Conoció, por tanto, que podía, censurarse algo en sus festejos, y experimentó algo parecido a ese despecho que siente un provinciano, que, adornado con los más hermosos trajes de su guardarropa, llega a París, donde el hombre elegante apenas le mira, o le mira demasiado.
Esta parte de la conversación, tan sobria pero tan sutil de Fouquet, hizo concebir al rey mayor estimación hacia el carácter del hombre y la capacidad del ministro.

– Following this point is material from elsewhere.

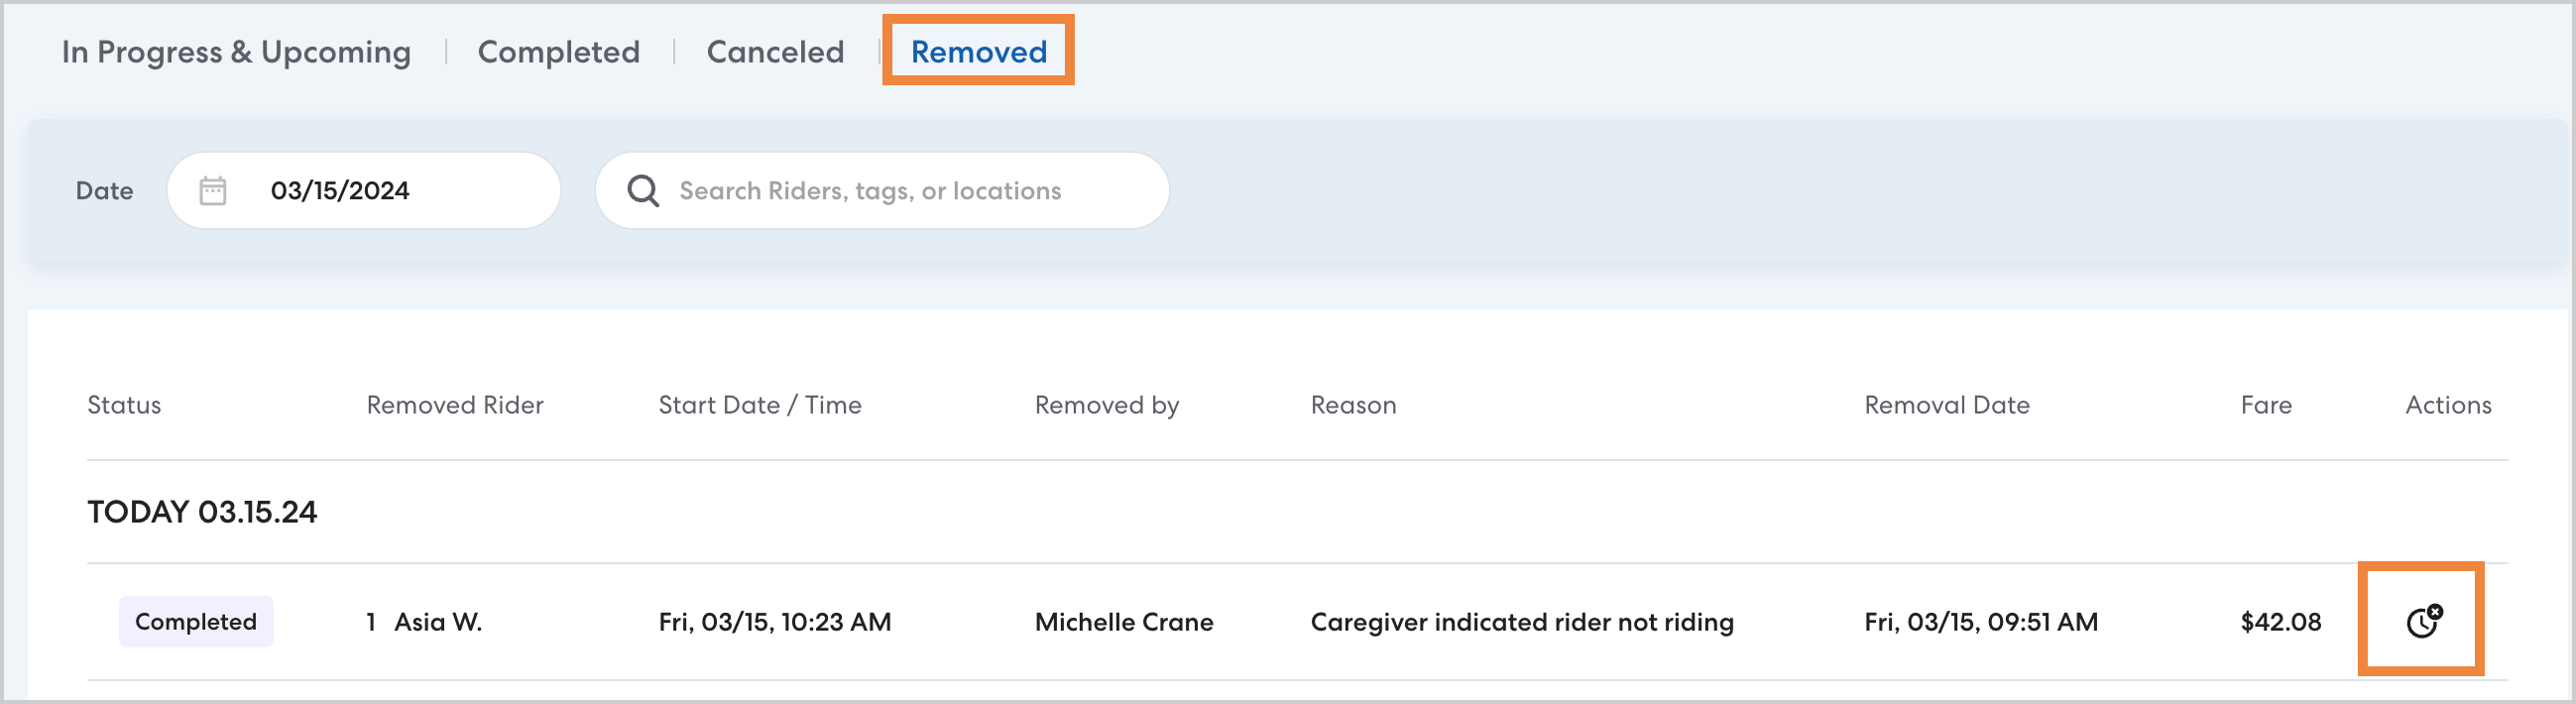
Task: Open the Completed tab
Action: pos(558,52)
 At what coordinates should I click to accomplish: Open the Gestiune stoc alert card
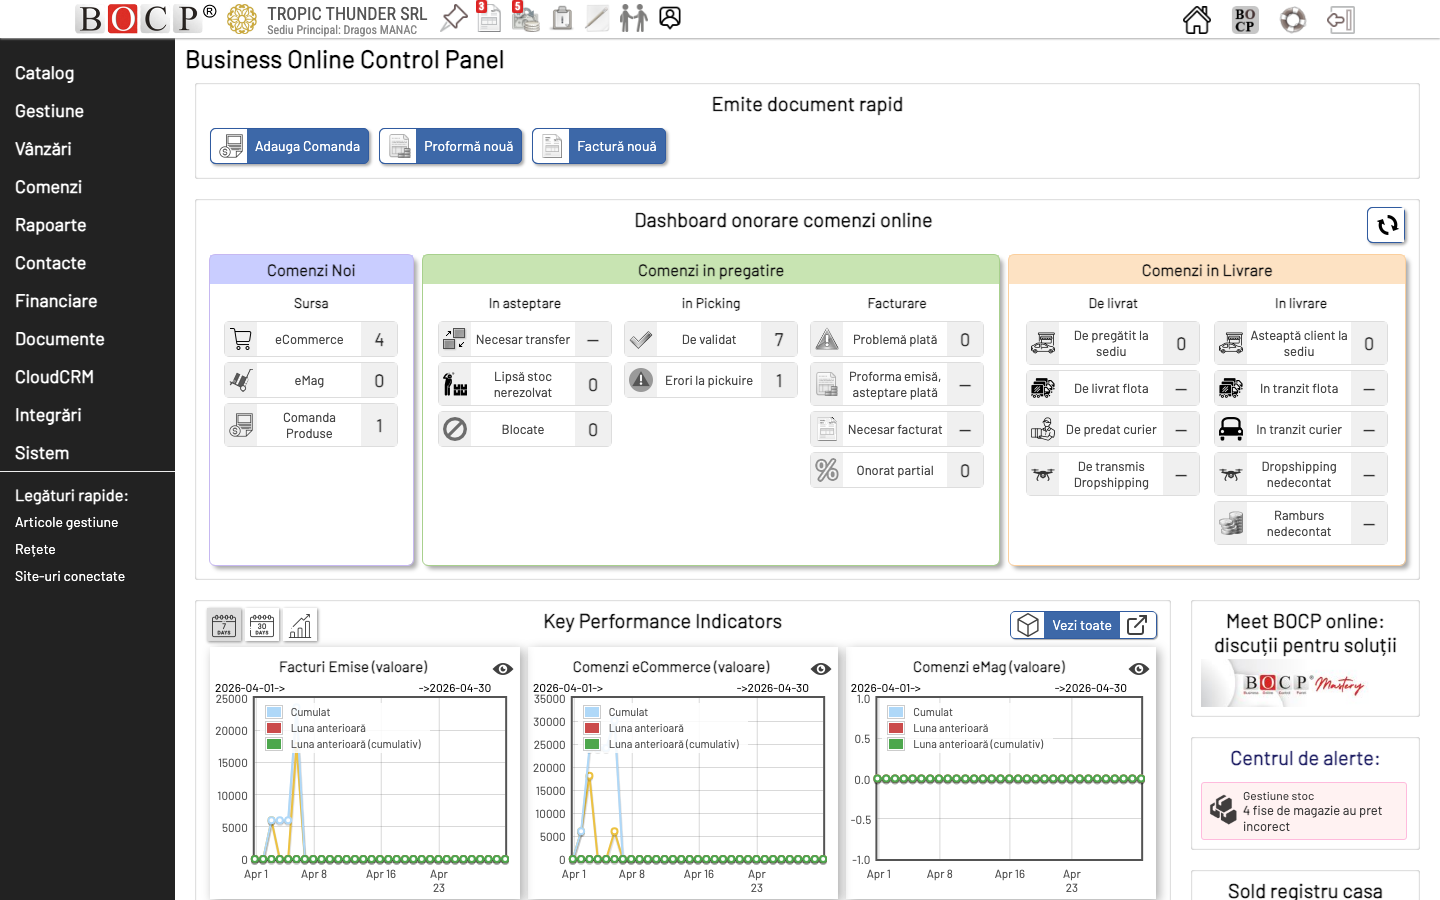point(1303,811)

Fouquet se despidió a las dos de la mañana; y el rey se metió en el lecho algo inquieto y confuso con la lección encubierta que acababa de recibir; y aun empleó sus dos buenos cuartos de hora en recordar los bordados, las colgaduras, los refrescos, la arquitectura de los arcos triunfales, las iluminaciones y los fuegos artificiales, imaginados por el orden del funcionario Colbert.
De ahí resultó que, repasando en su memoria todo lo que había tenido lugar en aquellos últimos ocho días, encontró algunos lunares a sus fiestas.
Pero Fouquet, con su diplomacia, su afabilidad y su generosidad, acababa de perjudicar a Colbert más profundamente de lo que éste, con su trapacería, su ruindad, su odio perseverante, logró nunca perjudicar a Fouquet.